Egypt's interim government has been sworn in, with Muslim Brotherhood rejecting invitation to join new cabinet. Bradley Hope reports from Cairo
Egypt's interim government sworn in
CAIRO // Egypt's interim government was sworn in yesterday, two weeks after the military removed Mohammed Morsi's administration and a day after deadly clashes between the security forces and the supporters of the former president.
The military chief, Abdel Fattah El Sisi, was appointed first deputy prime minister and minister of defence in the 35-member cabinet headed by the liberal economist Hazem El Beblawi.
The Muslim Brotherhood, where Mr Morsi is a former deputy leader, has refused the entreaties of the interim president, Adly Mansour, to join his government and take part in the political transition. None of the newly appointed ministers are affiliated to any Islamist party or movement, with the ultra-conservative Al Nour party, which initially supported Mr Morsi's removal, also rejecting calls to participate in the new government.
"We don't recognise its legitimacy or its authority," the Brotherhood spokesman, Gehad El Haddad, said yesterday.
The Brotherhood has said its supporters would remain in the streets until the legitimate president was reinstated.
The new government is more inclusive than the one it replaces. Women have a higher profile, with three ministries - including the powerful information and health ministries. The Cabinet also includes two Christians, including one of the three women, Environment Minister Laila Rashed Iskander.
A week of relative calm was shattered on Monday night when seven people were killed and more than 260 injured in clashes between supporters of Mr Morsi and opponents of the deposed president and police.
It was unclear how the clashes in Cairo started. Anti-Morsi groups blamed "terrorists" for attacking police, while the Muslim Brotherhood's Freedom and Justice party said it was evidence of attempts to end their peaceful demonstrations with force.
The ministry of health reported that two of the victims were killed on a bridge in central Cairo and five near a pro-Morsi sit-in at Cairo University in Giza. The police arrested more than 400 people during and after the fighting.
It was the worst violence since the military opened fire on Mr Morsi's supporters on July 8, killing more than 50 people in an incident that is hotly contested by the two sides. The Muslim Brotherhood called it an unprovoked "massacre", while a military spokesman insisted that troops used deadly force only after they were attacked by militants armed with guns.

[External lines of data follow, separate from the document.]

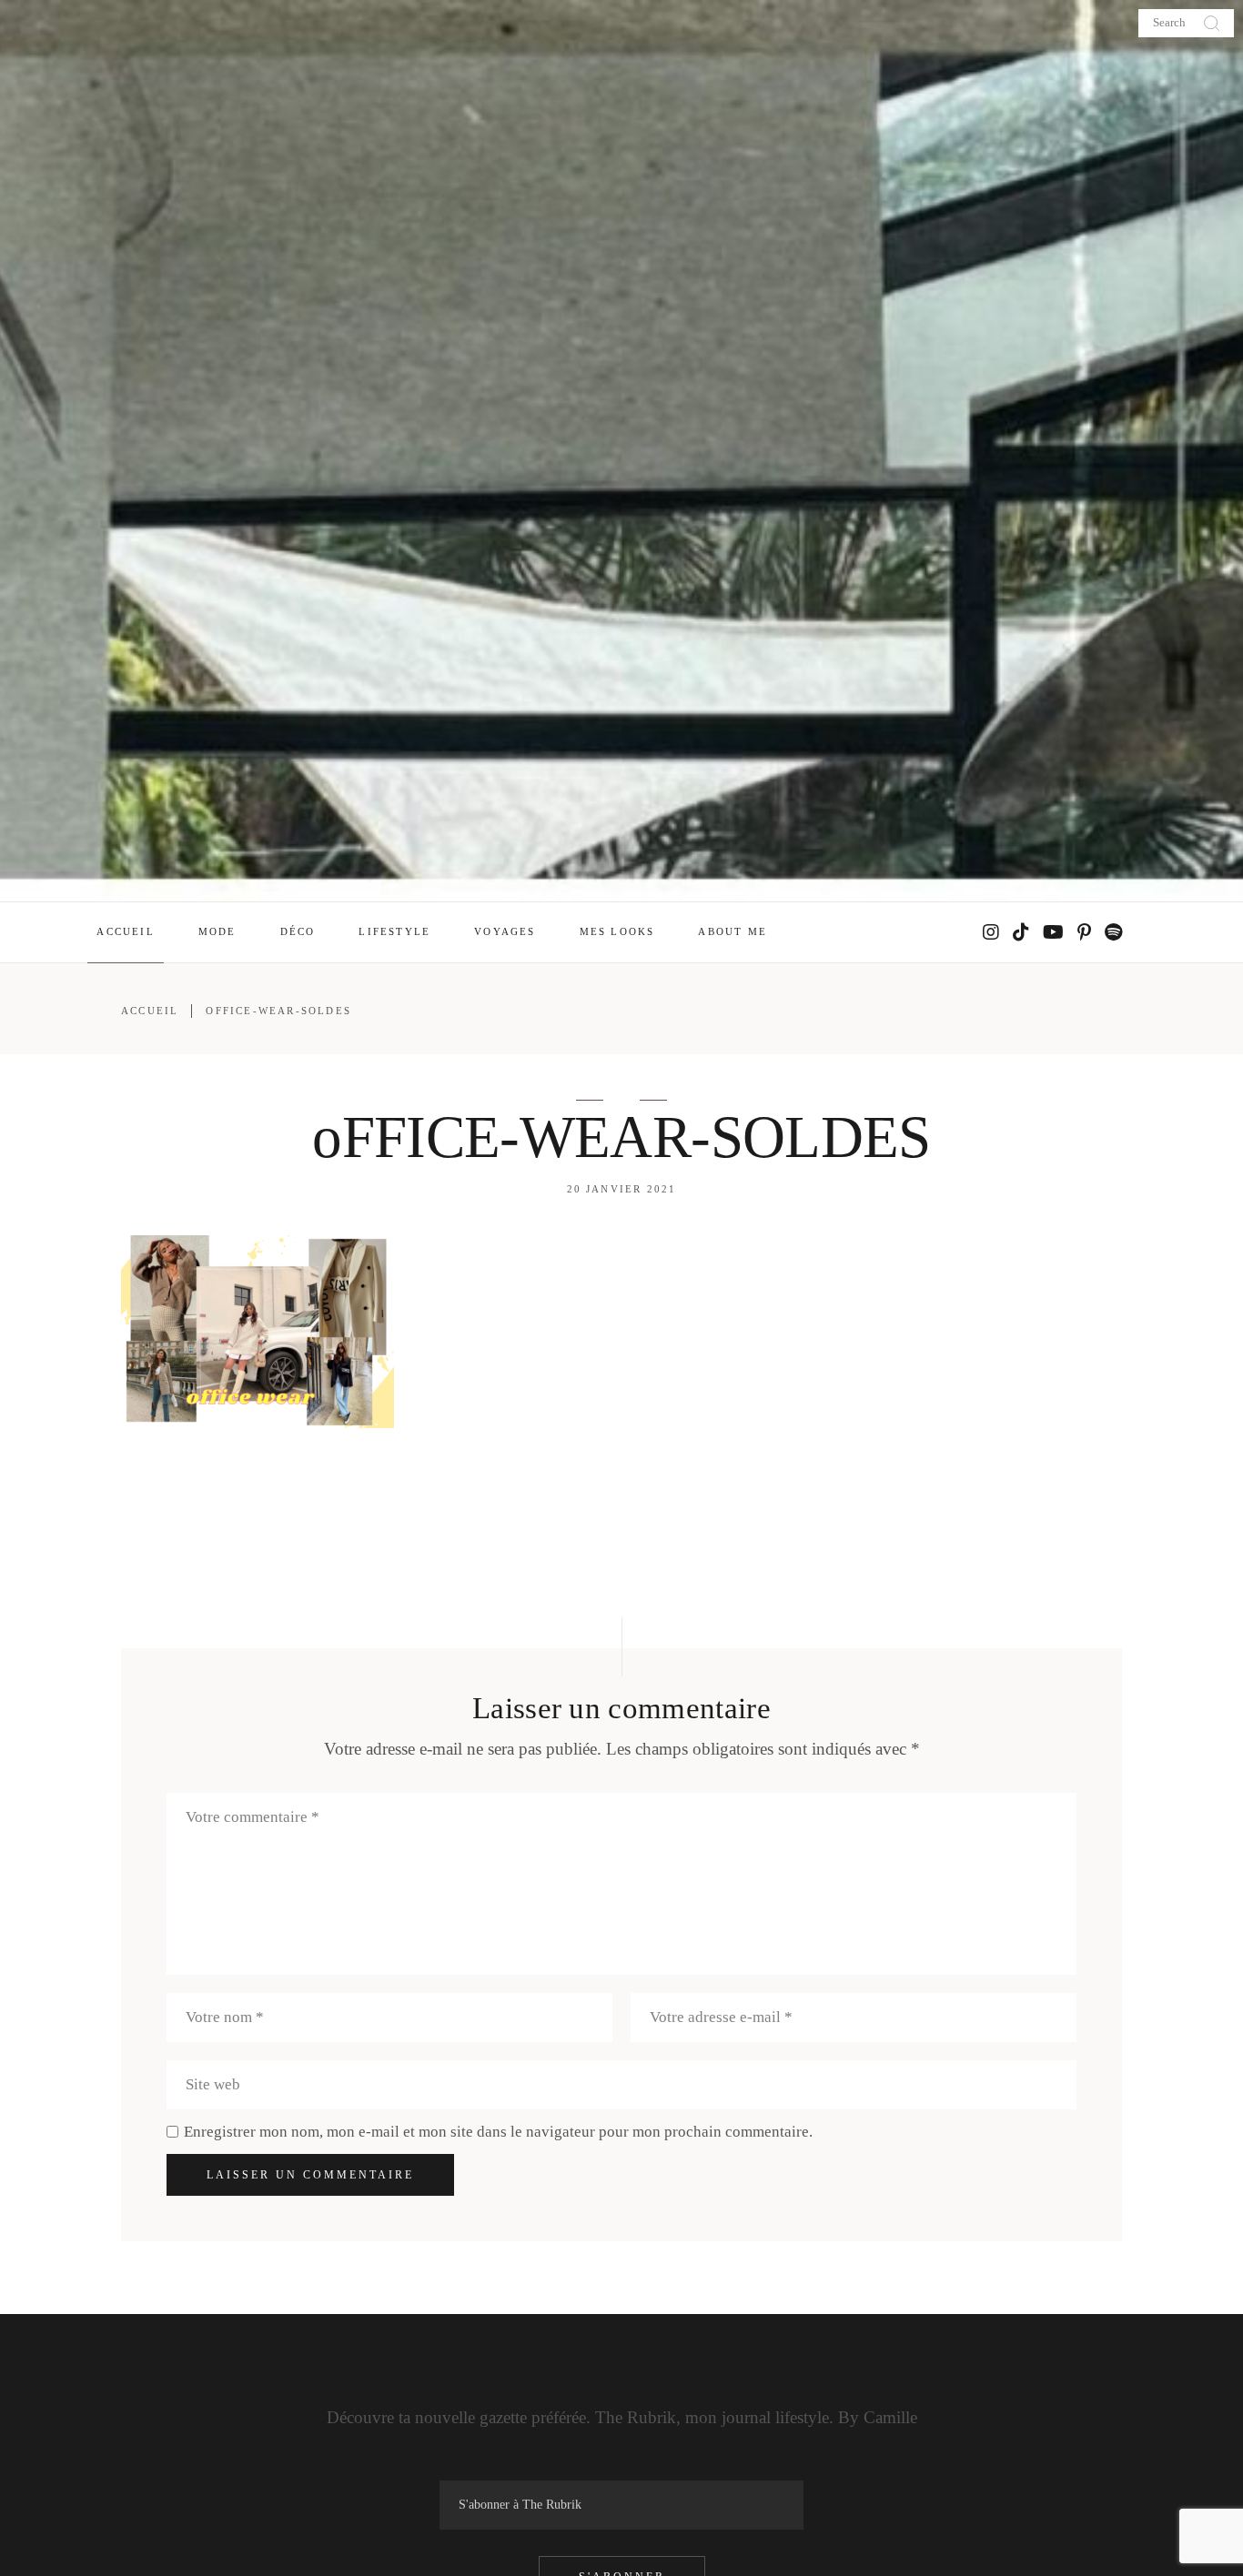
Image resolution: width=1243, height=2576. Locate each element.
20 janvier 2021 (622, 1188)
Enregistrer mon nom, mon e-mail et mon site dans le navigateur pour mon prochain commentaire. (498, 2131)
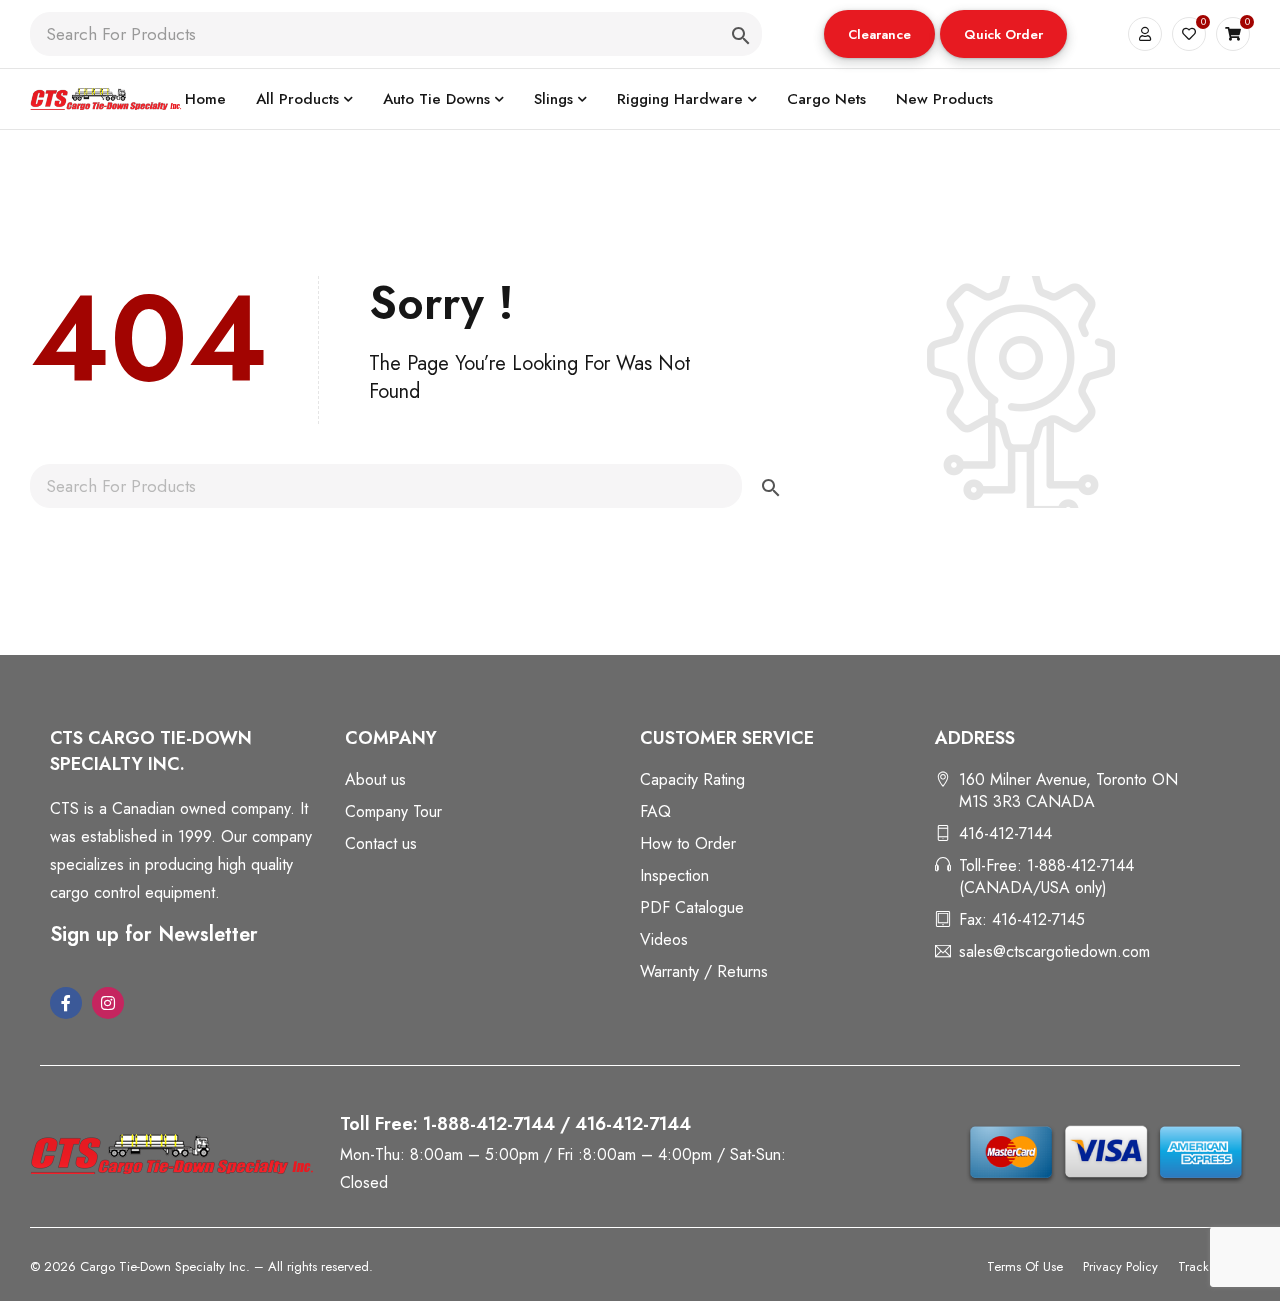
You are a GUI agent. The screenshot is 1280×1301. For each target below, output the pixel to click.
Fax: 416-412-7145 (1022, 919)
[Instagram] (108, 1003)
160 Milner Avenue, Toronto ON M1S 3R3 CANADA (1068, 790)
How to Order (688, 843)
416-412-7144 (1005, 833)
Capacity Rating (692, 779)
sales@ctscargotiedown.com (1054, 951)
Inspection (674, 875)
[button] (879, 34)
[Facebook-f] (66, 1003)
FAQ (655, 811)
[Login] (1145, 34)
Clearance (879, 34)
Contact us (381, 843)
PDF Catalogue (692, 907)
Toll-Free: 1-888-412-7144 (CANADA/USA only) (1046, 876)
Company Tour (393, 811)
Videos (664, 939)
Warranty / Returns (704, 971)
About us (375, 779)
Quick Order (1003, 34)
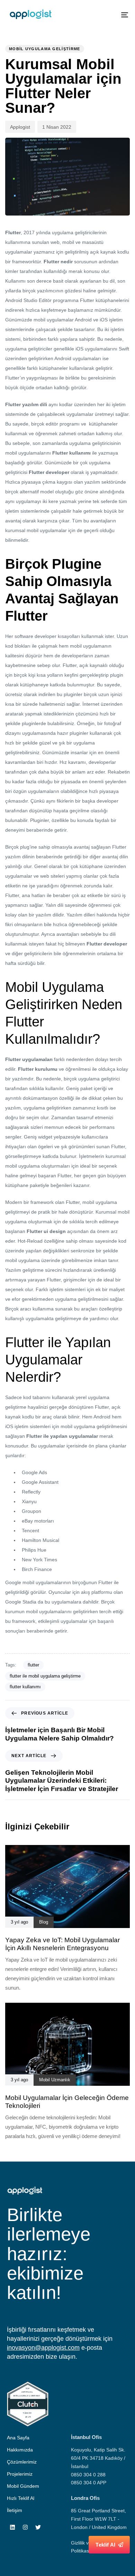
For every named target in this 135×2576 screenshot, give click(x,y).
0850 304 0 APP (88, 2482)
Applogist (20, 127)
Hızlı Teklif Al (20, 2498)
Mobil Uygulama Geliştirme (44, 49)
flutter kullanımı (25, 1686)
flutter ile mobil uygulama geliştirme (45, 1676)
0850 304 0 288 (88, 2474)
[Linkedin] (12, 2527)
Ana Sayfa (18, 2437)
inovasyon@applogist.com (43, 2347)
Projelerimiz (20, 2474)
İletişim (14, 2510)
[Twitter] (38, 2527)
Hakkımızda (20, 2449)
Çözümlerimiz (22, 2462)
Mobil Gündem (23, 2486)
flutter (33, 1665)
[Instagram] (25, 2527)
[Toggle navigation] (108, 14)
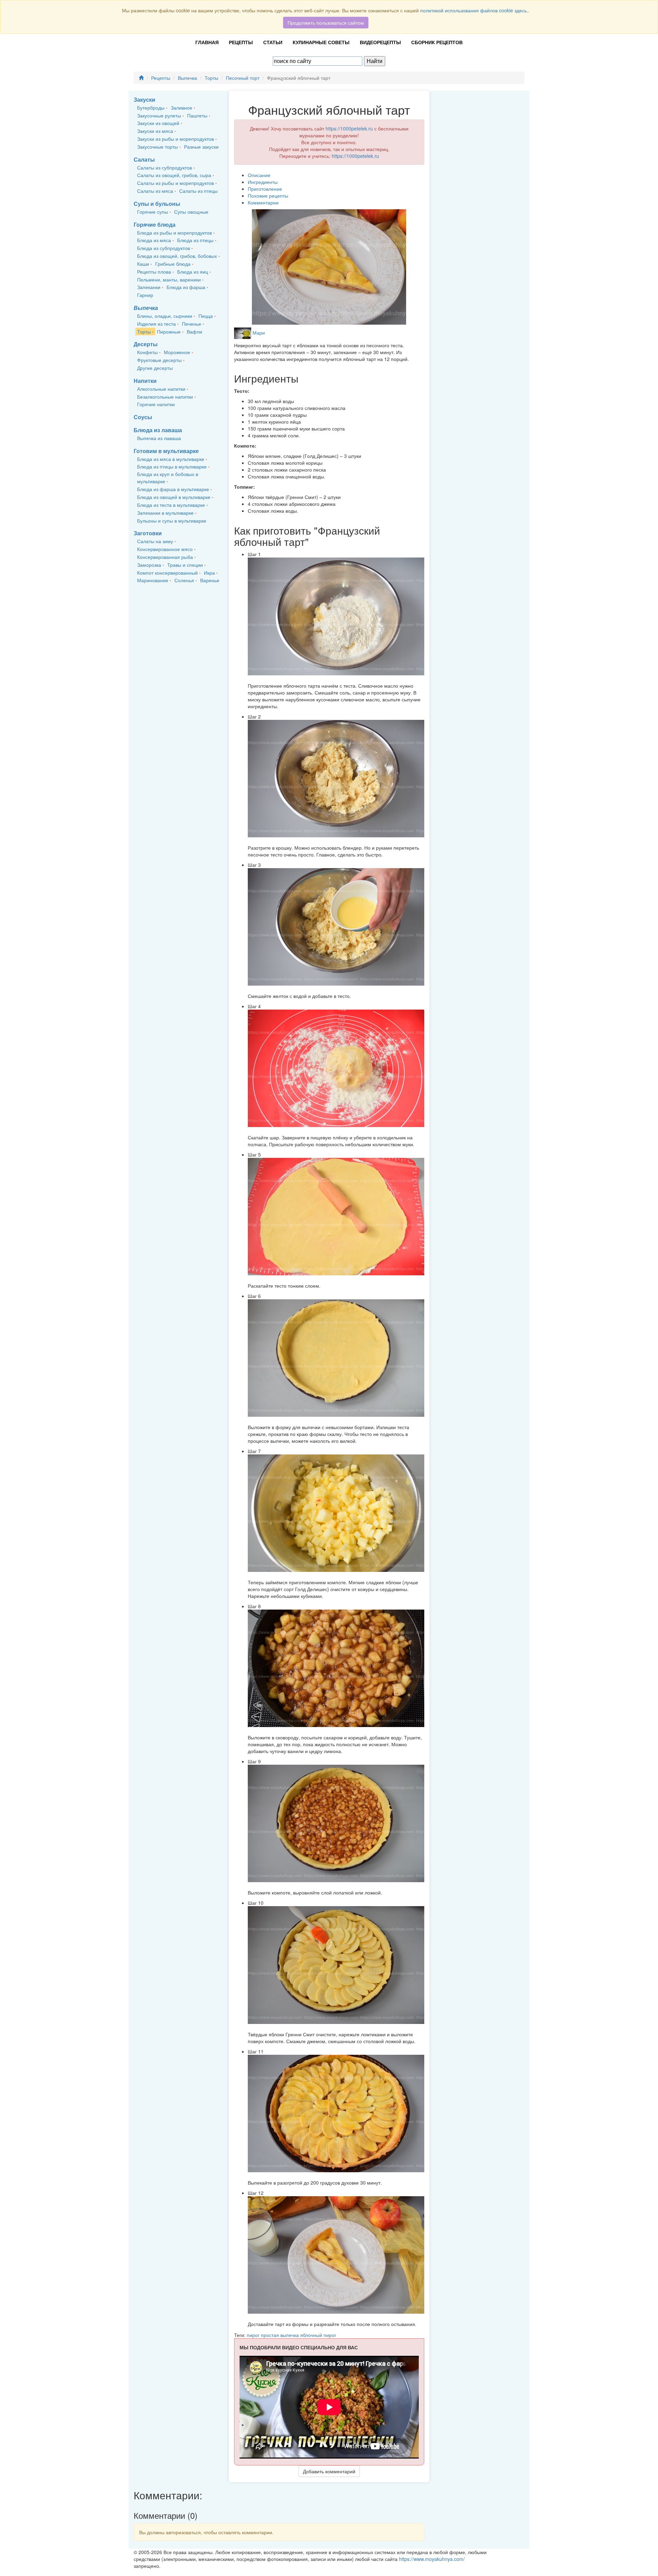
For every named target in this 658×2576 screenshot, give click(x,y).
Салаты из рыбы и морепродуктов (175, 182)
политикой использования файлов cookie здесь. (474, 10)
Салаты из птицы (198, 190)
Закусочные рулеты (159, 115)
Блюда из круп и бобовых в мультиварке (167, 478)
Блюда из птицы (195, 240)
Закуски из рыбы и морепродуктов (175, 138)
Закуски (144, 99)
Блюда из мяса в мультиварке (170, 458)
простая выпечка (280, 2334)
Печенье (191, 323)
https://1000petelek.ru (349, 128)
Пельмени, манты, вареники (169, 279)
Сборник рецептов (437, 42)
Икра (209, 572)
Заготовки (148, 533)
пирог (254, 2334)
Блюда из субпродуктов (163, 248)
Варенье (209, 580)
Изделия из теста (156, 323)
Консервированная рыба (165, 556)
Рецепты (241, 42)
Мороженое (177, 352)
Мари (259, 332)
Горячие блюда (154, 224)
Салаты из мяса (155, 190)
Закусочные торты (157, 146)
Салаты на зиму (155, 541)
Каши (143, 263)
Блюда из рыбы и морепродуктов (174, 232)
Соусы (143, 417)
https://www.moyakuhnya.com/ (432, 2558)
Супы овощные (191, 211)
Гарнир (145, 294)
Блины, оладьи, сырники (164, 315)
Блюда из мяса (154, 240)
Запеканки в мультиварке (165, 512)
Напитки (145, 381)
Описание (259, 175)
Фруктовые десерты (159, 360)
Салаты (144, 159)
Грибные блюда (173, 263)
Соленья (184, 580)
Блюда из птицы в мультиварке (172, 466)
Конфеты (147, 352)
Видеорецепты (380, 42)
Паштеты (197, 115)
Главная (207, 42)
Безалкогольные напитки (165, 396)
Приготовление (265, 188)
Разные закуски (201, 146)
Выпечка (187, 77)
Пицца (205, 315)
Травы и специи (185, 564)
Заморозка (149, 564)
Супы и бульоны (157, 204)
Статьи (272, 42)
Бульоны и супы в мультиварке (171, 520)
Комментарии (263, 202)
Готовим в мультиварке (166, 451)
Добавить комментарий (329, 2471)
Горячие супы (152, 211)
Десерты (146, 344)
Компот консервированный (167, 572)
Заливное (181, 107)
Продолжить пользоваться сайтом (326, 22)
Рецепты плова (154, 271)
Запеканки (148, 287)
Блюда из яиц (192, 271)
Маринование (152, 580)
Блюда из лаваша (158, 430)
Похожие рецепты (268, 195)
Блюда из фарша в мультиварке (173, 489)
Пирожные (169, 331)
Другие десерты (155, 367)
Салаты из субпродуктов (164, 167)
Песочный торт (242, 77)
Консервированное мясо (165, 549)
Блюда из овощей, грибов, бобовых (177, 255)
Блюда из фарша (186, 287)
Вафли (194, 331)
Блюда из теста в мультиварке (171, 504)
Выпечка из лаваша (159, 438)
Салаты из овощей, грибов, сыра (174, 175)
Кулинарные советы (321, 42)
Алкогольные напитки (161, 388)
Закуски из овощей (158, 123)
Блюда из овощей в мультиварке (173, 496)
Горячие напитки (156, 404)
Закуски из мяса (155, 130)
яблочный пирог (318, 2334)
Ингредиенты (263, 181)
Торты (211, 77)
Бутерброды (150, 107)
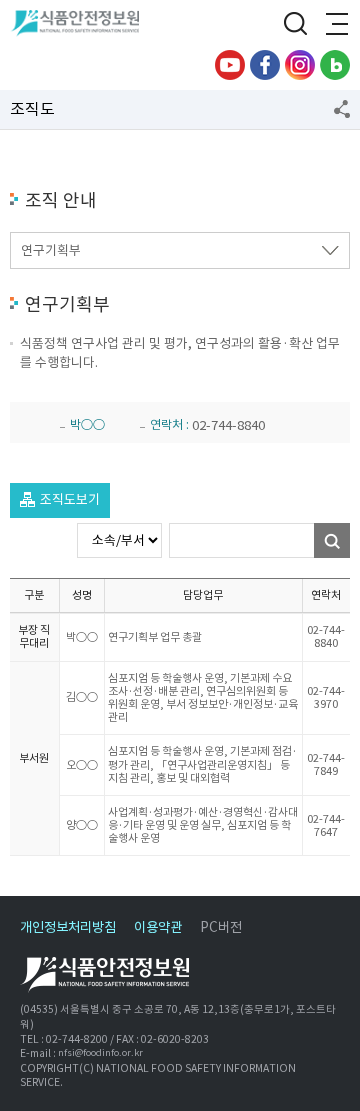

At least three of the dead were from the army and police.
The latest violence threatens to overshadow the interim government's efforts to start a reconciliation initiative and to revive the economy more than two weeks after Mr Morsi was removed from office by the military after days of angry demonstrations against his government.
Before Monday night's clashes, Mr El Beblawi had been making progress in establishing a new government and restoring stability to Egypt's streets.
Osama Saleh, who Mr Morsi had dismissed as minister of investment earlier this year, was yesterday reinstated to the post.
His appointment - along with other high-profile choices for key economic positions - signalled the interim government's focus on reviving an economy that has been battered by more than two and a half years of turmoil. Since Hosni Mubarak was forced to resign amid a popular uprising in 2011, foreign currency reserves have more than halved, joblessness has risen above 13 per cent and foreign investment has dried up. In stark contrast, the interim government established by the military has already received commitments of US$12 billion (Dh44bn) in aid, loans and fuel from the United Arab Emirates, Saudi Arabia and Kuwait.
However, the interim government is under growing interntional pressure to release Mr Morsi and dozens of other aides and Brotherhood officials who have been held since the president was ousted.
The US and Germany have called for the end of the detentions, saying they were obstacles in Egypt's return to democracy.
The deputy secretary of state, William Burns, who on Sunday became the highest-level US diplomat to visit Egypt since the political transition, said after talks with the new leaders that "it is hard to picture how Egypt will be able to emerge from this crisis unless its people come together to find a nonviolent and inclusive path forward".
The military has insisted that Mr Morsi is being held for "his own safety", but there were signs that the public prosecutor was preparing to file charges against him. In a rare statement, the prosecutor's office said last week that it was investigating complaints of espionage and inciting the killing of demonstrators.
Mubarak, who gave power to the military after resigning, is on trial for not using his power as president to stop the killing of hundreds of pro-democracy protesters during the 2011 uprising.